Additionally, learn from the respective forums of each coin, track the news, and get yourself in social discussions. If you have a question, then go ahead and post it in a subreddit and seek further information.
Remember, since it is your money that is at stake here, you need to take out time to plan your actions on what to do with it. Acting hastily towards your investments may not end well.
This is the fourth section of cryptocurrency trading basics, lets move onto section five!
5) Don’t Stress:
If you are stressing about your money in the cryptomarkets, you’ve done something wrong. Never invest more than you can afford to lose. We’ll say it again for added emphasis. NEVER INVEST MORE THAN YOU CAN AFFORD TO LOSE.

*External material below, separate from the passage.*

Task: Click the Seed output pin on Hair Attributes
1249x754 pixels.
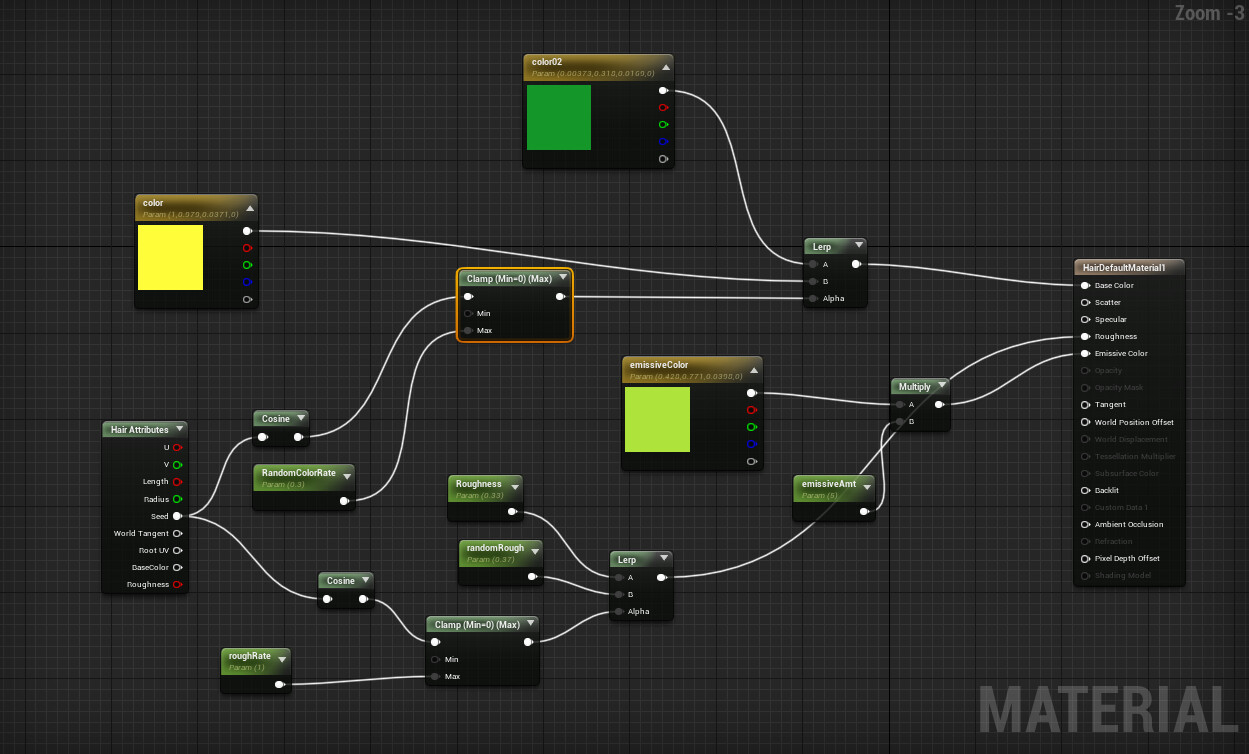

By practicing these simple points, you should be able to perform basic trading activities. There is a lot of information that can be posted here, but as we mentioned earlier, you need to start with the basics.
Keep in mind that you are navigating through an industry that in itself is in the phase of evolution, and so you will need to be on your feet at times to determine what to do with the information that is thrown at you. However, at times like that, remind yourself that is just a part of trading and investment, and by assessing certain situations with a calm mind, you will be able to make the most difficult of decisions with relative ease.
This is the fifth section of cryptocurrency trading basics, lets move onto section six!
6) Start Small:
A key aspect of cryptocurrency trading basics is to keep it simple. The cryptocurrency industry is complicated enough as it is. No need to add more complexity.
The more coins you have to keep track of, the less chances you have of making profit and the higher chances of loss. Start with a few coins that you understand and can track on a regular basis. The simpler you keep things, the safer your money is and the higher your chances of producing gains.
Pro Tip: It’s all fun and games until the tax man comes knocking. Make sure you understand the tax ramifications of your buys and sells and make decisions accordingly.